LA TRAMA OCULTA: DEBATE MINERO Y LA INFLUENCIA EXTRANJERA EN ARGENTINA
El Licenciado en Relaciones Internacionales Alejandro Safarov desgranó la compleja influencia de potencias extranjeras en Argentina, revelando cómo lobbies y financiamiento encubierto impactan en el desarrollo nacional, especialmente en la industria minera. Safarov alertó sobre el papel de embajadas y agencias de inteligencia que operan con «intereses permanentes», incluso a expensas del progreso del país.

Safarov señaló que países como Rusia, Reino Unido y Estados Unidos mantienen sistemas de inteligencia activos en Argentina, dada su posición estratégica y sus vastos recursos.
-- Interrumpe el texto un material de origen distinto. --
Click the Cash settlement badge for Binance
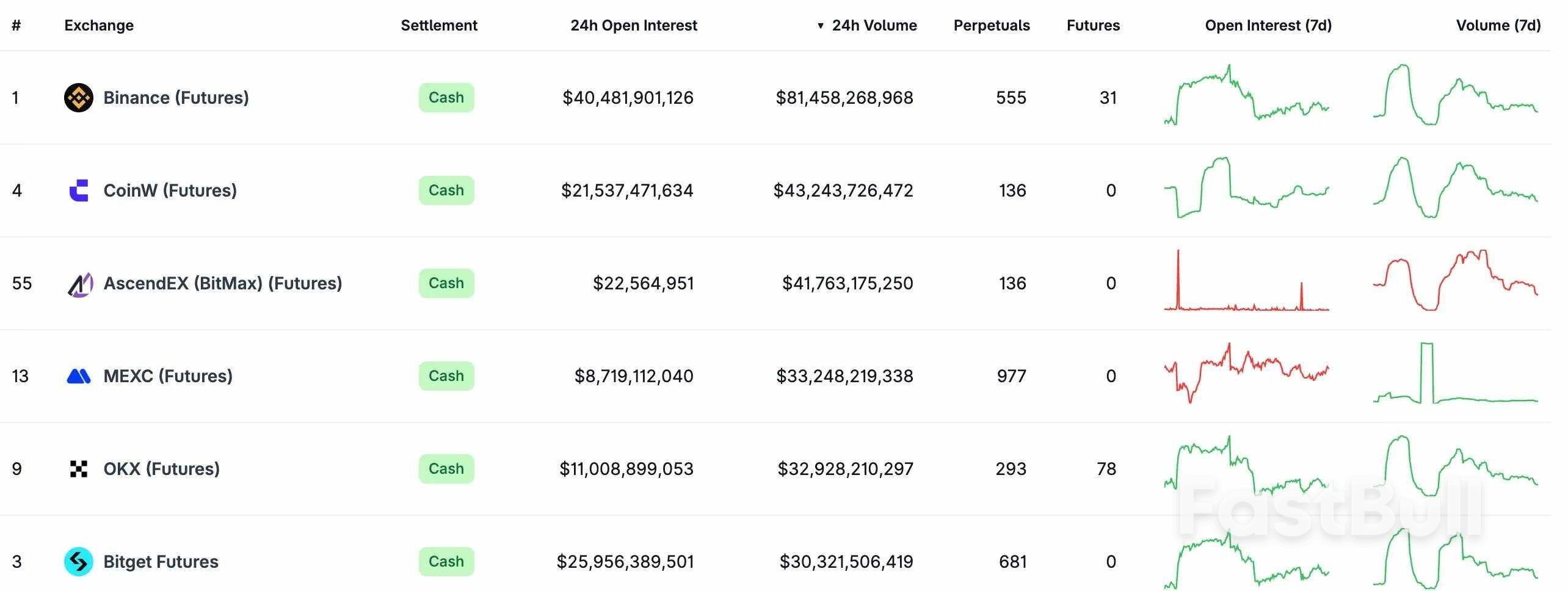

Recordó cómo, durante su gestión en la Cámara Minera, «embajadas de la Unión Europea financiaban la antiminería» en momentos clave, como la exploración de litio en Jujuy. Este lobby, argumentó, busca «impedir el desarrollo minero» argentino para disminuir la competencia global, a pesar del interés de sus propias empresas en invertir en el país.
El especialista criticó esta dicotomía: «Si no lo haces vos lo va a hacer otro». Enfatizó que la minería es «una industria madre» que genera empleo de calidad y desarrolla pymes, tal como ocurrió en San Juan. «Todo es minería y todo es petróleo», ilustró, instando a controlar la actividad para que sea sostenible en lugar de rechazarla de plano.
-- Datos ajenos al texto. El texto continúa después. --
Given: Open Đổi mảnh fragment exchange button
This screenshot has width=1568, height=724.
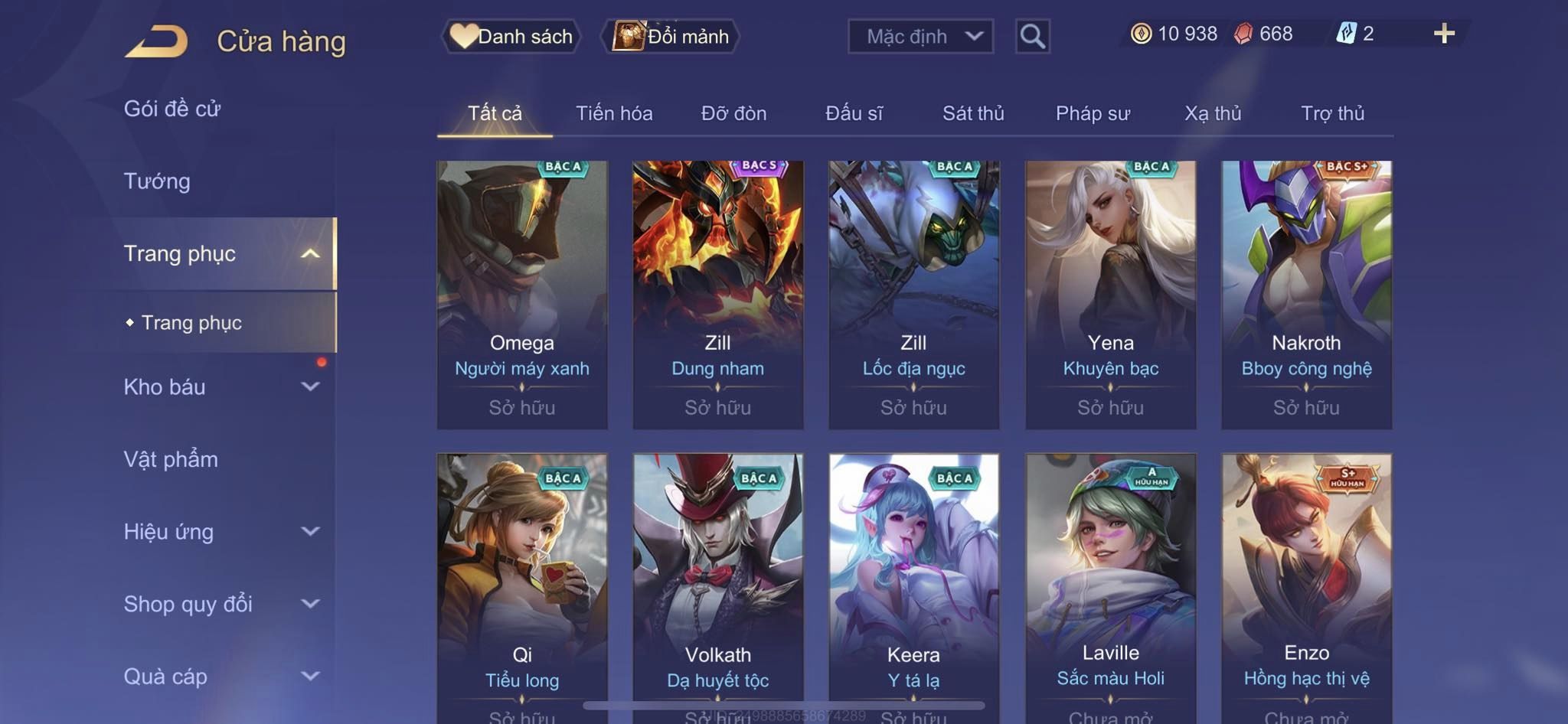Looking at the screenshot, I should click(x=670, y=36).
Safarov urgió a políticos y empresarios a «ser claros» y explicar por qué Argentina no capitaliza su potencial minero en la cordillera, a pesar de tener «los mismos recursos» que Chile, que exporta miles de millones de dólares en cobre. Atribuyó esta falencia a una «cuestión cultural» arraigada que privilegia el desarrollo agropecuario de la pampa húmeda, dejando a las provincias con la «mitad de la población en la pobreza».
«No es una cuestión partidaria, es una cuestión cultural», sentenció, lamentando que en Jujuy se hayan creado solo 66 puestos de trabajo en blanco en los últimos dos o tres años, una cifra que demuestra la falta de un crecimiento sostenido.
Sobre la posibilidad de crear un «YPF de la minería», Safarov mostró escepticismo, citando el «nivel de corrupción muy alto en la Argentina». Argumentó que las empresas estatales a menudo se han creado para «favorecer a los amigos del empleo público y a los empresarios amigos del poder», lo que ha impedido el progreso. «Latinoamérica sigue siendo la región más corrupta del mundo», subrayó, citando estudios de organismos internacionales que demuestran cómo la corrupción se filtra en los préstamos y proyectos.
El analista citó el ejemplo del proyecto La Alumbrera en Catamarca, donde universidades nacionales rechazaron fondos provenientes de la minería. También criticó la calidad del debate político, señalando que las discusiones en las legislaturas rara vez se centran en cómo «crear empleo» o desarrollar la provincia. Abogó por poner en valor todos los recursos del país y por políticas de conservación que incluyan financiamiento, contrastando con ejemplos como Brasil, donde se compensa a los ganaderos por el ganado depredado por jaguares.
El análisis de Safarov invita a una reflexión profunda sobre la necesidad de transparencia, una visión estratégica clara y un compromiso real con el desarrollo sostenible, despojándose de injerencias externas y de visiones centralistas que frenan el potencial argentino.